PASSAGE TO READ –
────────────────────────────────────────

So what foods should you shop for on this eating plan? I’ve attached a list to help you at the grocery store. Don’t freak out when you read it. If there is food that you don’t like, don’t buy it. I like to buy vegetables in bulk so I can wash, slice and bag them for the freezer. That way you have veggies on hand and you don’t have to visit the grocery store every week. If you are worried this plan might not appeal to you, take it slow…find some foods on the list and give them a try for a week then begin to incorporate more into your diet. That way, you don’t give up all together. Diet at your own pace-don’t worry if someone else is losing more than you. Everyone’s body is different 🙂
This morning I had yogurt and fruit for breakfast (see photo). I measured out 1/4 cup of Fage 0% Greek Yogurt (32 calories), 1 teaspoon of honey (20 calories) 1/8 cup of Cheerios (18 calories) 1/4 cup strawberries (20 calories) 1/2 banana (53 calories). That gave me 143 calories. I added a 100 calorie granola bar to the mix for a total of 243 calories.

────────────────────────────────────────

YOUR OBJECTIVE –
In the eating-plan passage, what was the breakfast's calorie total after the granola bar was added?

GIVEN INFORMATION –
────────────────────────────────────────

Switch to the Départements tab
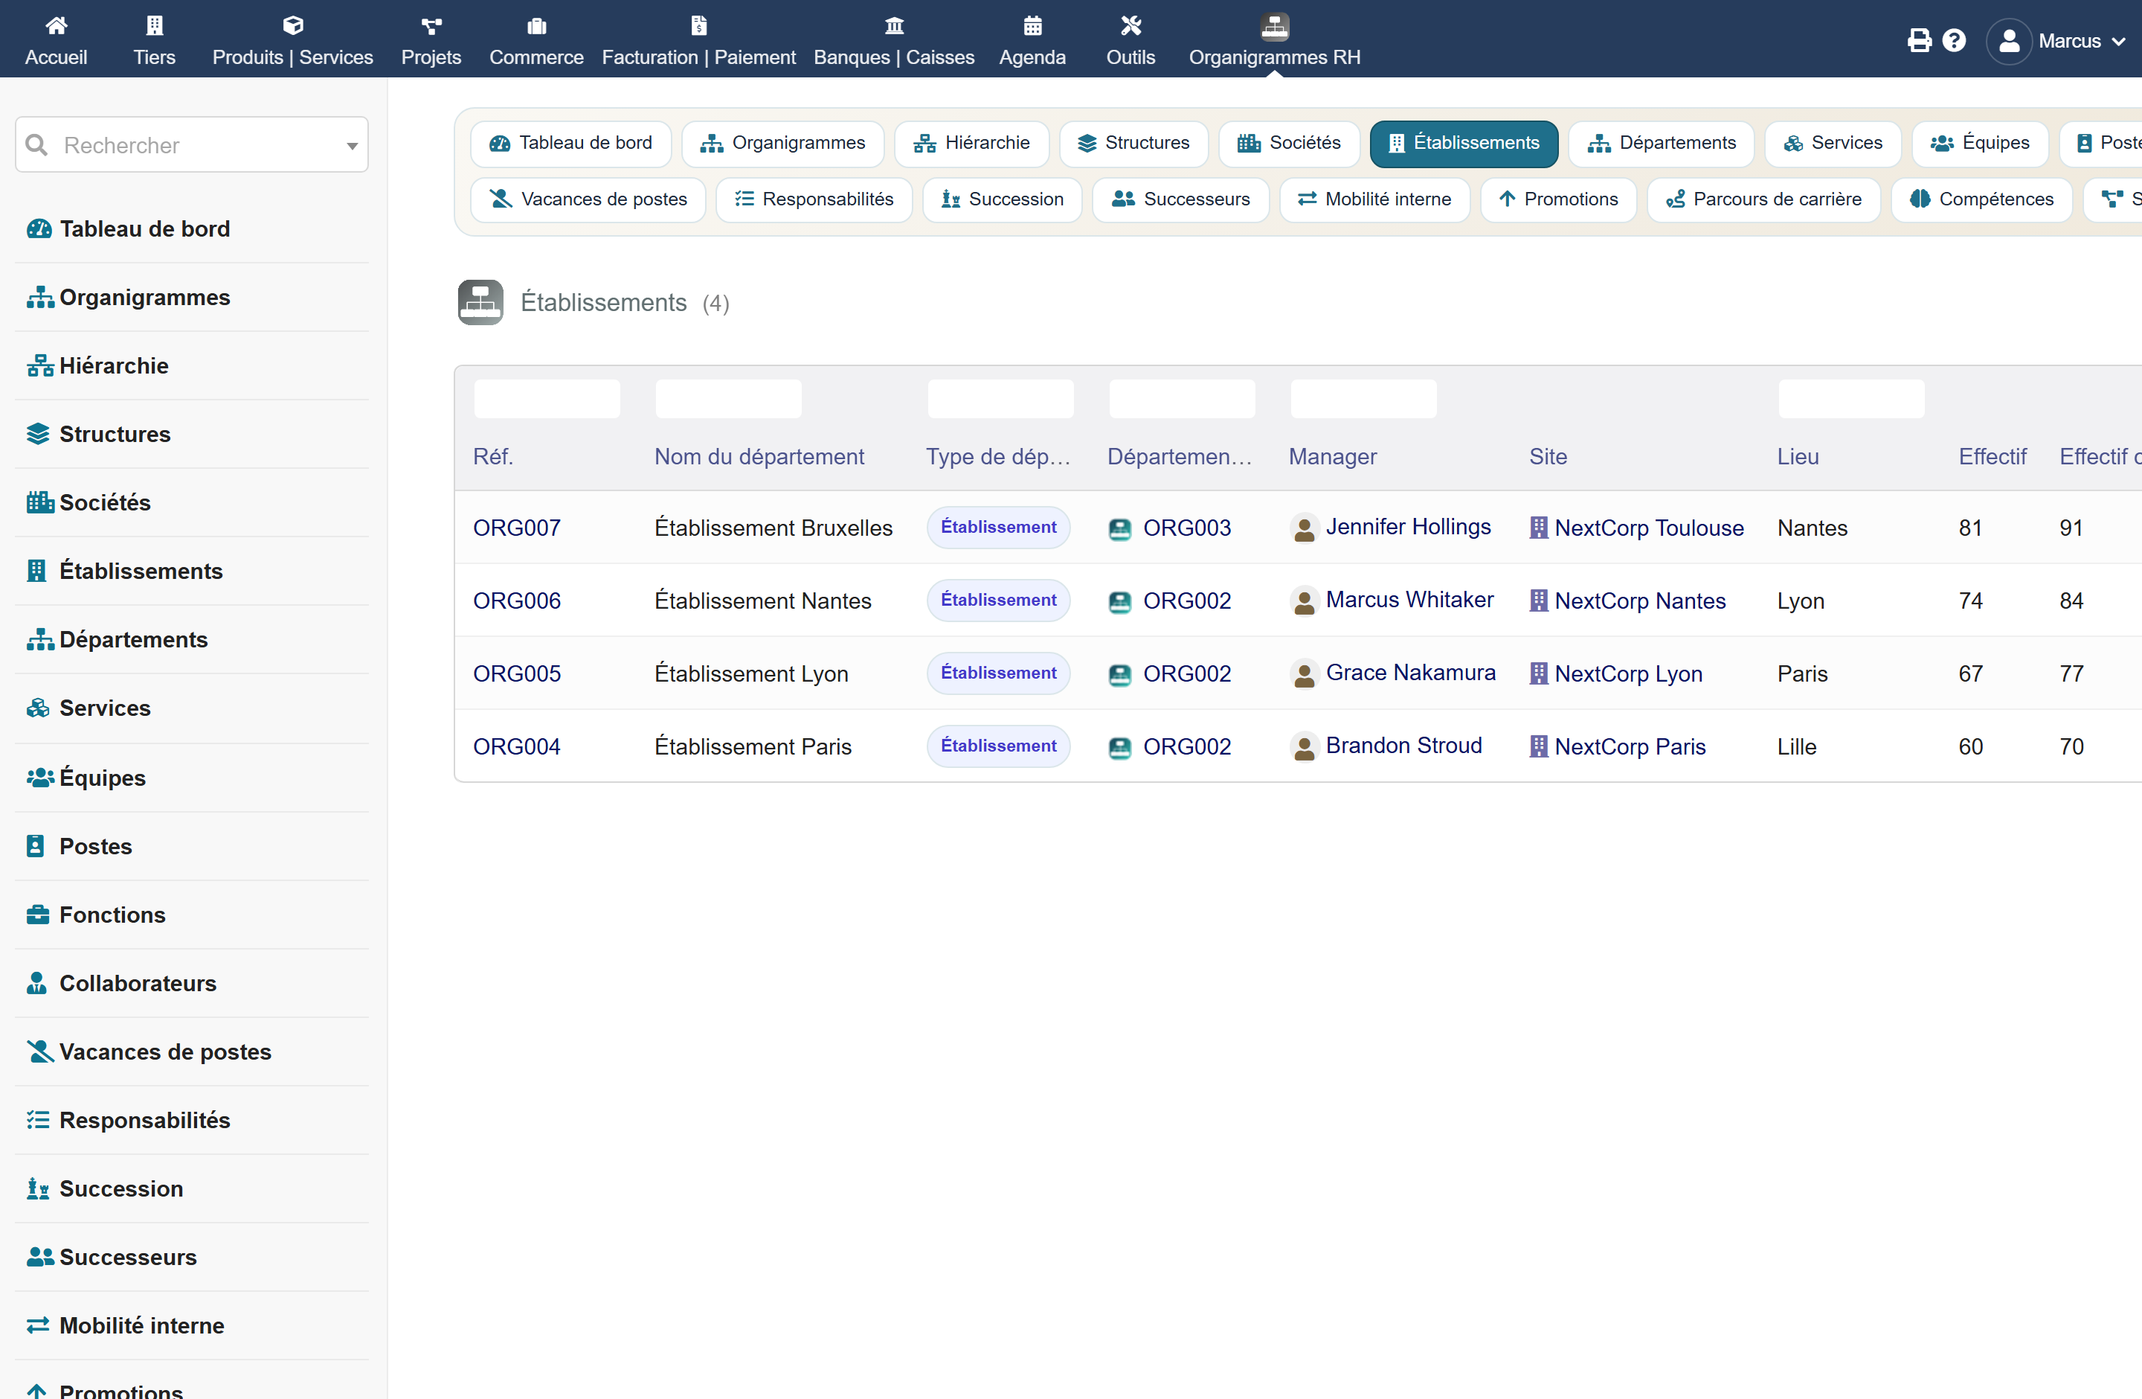This screenshot has width=2142, height=1399. coord(1661,143)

────────────────────────────────────────

TASK OUTPUT –
243 calories